## EXERCISE PROMPT
Give back the full listing exactly as it appears below.

━━━

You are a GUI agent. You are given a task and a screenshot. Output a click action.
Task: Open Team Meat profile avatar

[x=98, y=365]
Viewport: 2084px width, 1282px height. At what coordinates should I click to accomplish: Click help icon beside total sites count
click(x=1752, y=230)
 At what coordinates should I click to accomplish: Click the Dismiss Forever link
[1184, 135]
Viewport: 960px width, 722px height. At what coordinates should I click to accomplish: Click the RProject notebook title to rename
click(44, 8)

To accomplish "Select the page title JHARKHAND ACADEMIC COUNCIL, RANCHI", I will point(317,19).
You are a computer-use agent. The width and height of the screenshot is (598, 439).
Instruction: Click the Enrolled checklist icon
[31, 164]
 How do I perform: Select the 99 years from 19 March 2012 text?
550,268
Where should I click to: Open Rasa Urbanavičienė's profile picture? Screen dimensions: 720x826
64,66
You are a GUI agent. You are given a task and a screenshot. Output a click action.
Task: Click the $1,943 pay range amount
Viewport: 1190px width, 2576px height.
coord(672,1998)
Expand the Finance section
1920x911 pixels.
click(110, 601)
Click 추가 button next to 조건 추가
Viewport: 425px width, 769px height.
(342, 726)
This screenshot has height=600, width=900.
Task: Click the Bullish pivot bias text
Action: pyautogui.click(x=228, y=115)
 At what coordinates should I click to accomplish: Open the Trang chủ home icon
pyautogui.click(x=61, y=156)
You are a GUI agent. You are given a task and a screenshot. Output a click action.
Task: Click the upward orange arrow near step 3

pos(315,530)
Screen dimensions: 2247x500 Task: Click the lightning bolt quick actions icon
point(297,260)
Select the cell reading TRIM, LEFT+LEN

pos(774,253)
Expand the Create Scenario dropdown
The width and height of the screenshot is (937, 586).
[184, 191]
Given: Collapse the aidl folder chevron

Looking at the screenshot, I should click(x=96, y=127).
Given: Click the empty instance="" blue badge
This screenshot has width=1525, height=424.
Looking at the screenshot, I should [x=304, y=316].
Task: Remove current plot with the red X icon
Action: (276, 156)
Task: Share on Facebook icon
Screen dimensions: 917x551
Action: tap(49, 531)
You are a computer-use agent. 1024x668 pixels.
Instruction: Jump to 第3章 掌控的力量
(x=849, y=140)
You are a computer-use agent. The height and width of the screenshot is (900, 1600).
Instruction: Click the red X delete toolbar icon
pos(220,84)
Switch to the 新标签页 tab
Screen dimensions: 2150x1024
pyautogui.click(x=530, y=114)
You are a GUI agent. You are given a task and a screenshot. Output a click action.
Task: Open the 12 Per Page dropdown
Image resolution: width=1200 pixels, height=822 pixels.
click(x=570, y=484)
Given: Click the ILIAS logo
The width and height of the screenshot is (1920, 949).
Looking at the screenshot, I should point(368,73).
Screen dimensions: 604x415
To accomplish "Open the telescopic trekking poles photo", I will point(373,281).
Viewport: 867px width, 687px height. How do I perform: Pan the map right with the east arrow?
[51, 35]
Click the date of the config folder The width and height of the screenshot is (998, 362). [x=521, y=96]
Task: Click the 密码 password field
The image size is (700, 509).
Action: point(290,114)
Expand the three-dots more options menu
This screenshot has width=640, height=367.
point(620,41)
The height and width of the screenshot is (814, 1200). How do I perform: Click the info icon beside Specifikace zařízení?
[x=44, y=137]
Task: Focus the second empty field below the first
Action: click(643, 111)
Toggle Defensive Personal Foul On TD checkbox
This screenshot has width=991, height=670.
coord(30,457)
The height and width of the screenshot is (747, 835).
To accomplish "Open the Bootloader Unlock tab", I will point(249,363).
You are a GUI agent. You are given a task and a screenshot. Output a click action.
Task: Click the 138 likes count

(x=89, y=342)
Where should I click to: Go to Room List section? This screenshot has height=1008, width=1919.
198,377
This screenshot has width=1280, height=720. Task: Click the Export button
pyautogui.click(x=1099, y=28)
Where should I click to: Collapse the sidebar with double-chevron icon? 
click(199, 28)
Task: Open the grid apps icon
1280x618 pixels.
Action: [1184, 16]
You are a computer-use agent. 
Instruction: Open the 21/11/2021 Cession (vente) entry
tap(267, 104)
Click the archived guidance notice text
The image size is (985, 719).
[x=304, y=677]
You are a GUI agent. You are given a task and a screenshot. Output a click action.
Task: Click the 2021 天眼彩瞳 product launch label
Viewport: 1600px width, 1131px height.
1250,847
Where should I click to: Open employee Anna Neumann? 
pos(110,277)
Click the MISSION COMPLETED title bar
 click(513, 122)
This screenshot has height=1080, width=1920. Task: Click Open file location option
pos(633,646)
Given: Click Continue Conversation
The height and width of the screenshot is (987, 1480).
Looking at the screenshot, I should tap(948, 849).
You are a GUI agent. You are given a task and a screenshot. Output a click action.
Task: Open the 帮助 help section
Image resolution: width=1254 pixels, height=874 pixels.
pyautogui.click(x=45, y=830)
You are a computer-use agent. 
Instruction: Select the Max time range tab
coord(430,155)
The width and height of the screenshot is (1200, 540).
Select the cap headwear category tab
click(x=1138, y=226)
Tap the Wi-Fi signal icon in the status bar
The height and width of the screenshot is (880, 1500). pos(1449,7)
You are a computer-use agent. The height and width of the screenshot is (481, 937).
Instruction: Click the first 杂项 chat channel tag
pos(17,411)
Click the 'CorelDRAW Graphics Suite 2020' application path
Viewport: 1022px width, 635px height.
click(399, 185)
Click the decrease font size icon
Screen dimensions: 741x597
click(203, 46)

━━━

## TASK RESPONSE
You are a GUI agent. You are given a task and a screenshot. Output a click action.
Task: Open Team Meat profile avatar

[x=98, y=365]
Viewport: 2084px width, 1282px height. At what coordinates should I click to accomplish: Click help icon beside total sites count
click(x=1752, y=230)
 At what coordinates should I click to accomplish: Click the Dismiss Forever link
[1184, 135]
Viewport: 960px width, 722px height. At what coordinates should I click to accomplish: Click the RProject notebook title to rename
click(44, 8)

To accomplish "Select the page title JHARKHAND ACADEMIC COUNCIL, RANCHI", I will point(317,19).
You are a computer-use agent. The width and height of the screenshot is (598, 439).
Instruction: Click the Enrolled checklist icon
[31, 164]
 How do I perform: Select the 99 years from 19 March 2012 text?
550,268
Where should I click to: Open Rasa Urbanavičienė's profile picture? Screen dimensions: 720x826
64,66
You are a GUI agent. You are given a task and a screenshot. Output a click action.
Task: Click the $1,943 pay range amount
Viewport: 1190px width, 2576px height.
coord(672,1998)
Expand the Finance section
1920x911 pixels.
click(110, 601)
Click 추가 button next to 조건 추가
Viewport: 425px width, 769px height.
(342, 726)
This screenshot has height=600, width=900.
Task: Click the Bullish pivot bias text
Action: pyautogui.click(x=228, y=115)
 At what coordinates should I click to accomplish: Open the Trang chủ home icon
pyautogui.click(x=61, y=156)
You are a GUI agent. You are given a task and a screenshot. Output a click action.
Task: Click the upward orange arrow near step 3

pos(315,530)
Screen dimensions: 2247x500 Task: Click the lightning bolt quick actions icon
point(297,260)
Select the cell reading TRIM, LEFT+LEN

pos(774,253)
Expand the Create Scenario dropdown
The width and height of the screenshot is (937, 586).
[184, 191]
Given: Collapse the aidl folder chevron

Looking at the screenshot, I should click(x=96, y=127).
Given: Click the empty instance="" blue badge
This screenshot has width=1525, height=424.
Looking at the screenshot, I should [x=304, y=316].
Task: Remove current plot with the red X icon
Action: (276, 156)
Task: Share on Facebook icon
Screen dimensions: 917x551
Action: tap(49, 531)
You are a computer-use agent. 1024x668 pixels.
Instruction: Jump to 第3章 掌控的力量
(x=849, y=140)
You are a computer-use agent. The height and width of the screenshot is (900, 1600).
Instruction: Click the red X delete toolbar icon
pos(220,84)
Switch to the 新标签页 tab
Screen dimensions: 2150x1024
pyautogui.click(x=530, y=114)
You are a GUI agent. You are given a task and a screenshot. Output a click action.
Task: Open the 12 Per Page dropdown
Image resolution: width=1200 pixels, height=822 pixels.
click(x=570, y=484)
Given: Click the ILIAS logo
The width and height of the screenshot is (1920, 949).
Looking at the screenshot, I should point(368,73).
Screen dimensions: 604x415
To accomplish "Open the telescopic trekking poles photo", I will point(373,281).
Viewport: 867px width, 687px height. How do I perform: Pan the map right with the east arrow?
[51, 35]
Click the date of the config folder The width and height of the screenshot is (998, 362). [x=521, y=96]
Task: Click the 密码 password field
The image size is (700, 509).
Action: point(290,114)
Expand the three-dots more options menu
This screenshot has width=640, height=367.
point(620,41)
The height and width of the screenshot is (814, 1200). How do I perform: Click the info icon beside Specifikace zařízení?
[x=44, y=137]
Task: Focus the second empty field below the first
Action: click(643, 111)
Toggle Defensive Personal Foul On TD checkbox
This screenshot has width=991, height=670.
coord(30,457)
The height and width of the screenshot is (747, 835).
To accomplish "Open the Bootloader Unlock tab", I will point(249,363).
You are a GUI agent. You are given a task and a screenshot. Output a click action.
Task: Click the 138 likes count

(x=89, y=342)
Where should I click to: Go to Room List section? This screenshot has height=1008, width=1919.
198,377
This screenshot has width=1280, height=720. Task: Click the Export button
pyautogui.click(x=1099, y=28)
Where should I click to: Collapse the sidebar with double-chevron icon? 
click(199, 28)
Task: Open the grid apps icon
1280x618 pixels.
Action: [1184, 16]
You are a computer-use agent. 
Instruction: Open the 21/11/2021 Cession (vente) entry
tap(267, 104)
Click the archived guidance notice text
The image size is (985, 719).
[x=304, y=677]
You are a GUI agent. You are given a task and a screenshot. Output a click action.
Task: Click the 2021 天眼彩瞳 product launch label
Viewport: 1600px width, 1131px height.
1250,847
Where should I click to: Open employee Anna Neumann? 
pos(110,277)
Click the MISSION COMPLETED title bar
 click(513, 122)
This screenshot has height=1080, width=1920. Task: Click Open file location option
pos(633,646)
Given: Click Continue Conversation
The height and width of the screenshot is (987, 1480).
Looking at the screenshot, I should tap(948, 849).
You are a GUI agent. You are given a task and a screenshot. Output a click action.
Task: Open the 帮助 help section
Image resolution: width=1254 pixels, height=874 pixels.
pyautogui.click(x=45, y=830)
You are a computer-use agent. 
Instruction: Select the Max time range tab
coord(430,155)
The width and height of the screenshot is (1200, 540).
Select the cap headwear category tab
click(x=1138, y=226)
Tap the Wi-Fi signal icon in the status bar
The height and width of the screenshot is (880, 1500). pos(1449,7)
You are a computer-use agent. The height and width of the screenshot is (481, 937).
Instruction: Click the first 杂项 chat channel tag
pos(17,411)
Click the 'CorelDRAW Graphics Suite 2020' application path
Viewport: 1022px width, 635px height.
click(399, 185)
Click the decrease font size icon
Screen dimensions: 741x597
click(203, 46)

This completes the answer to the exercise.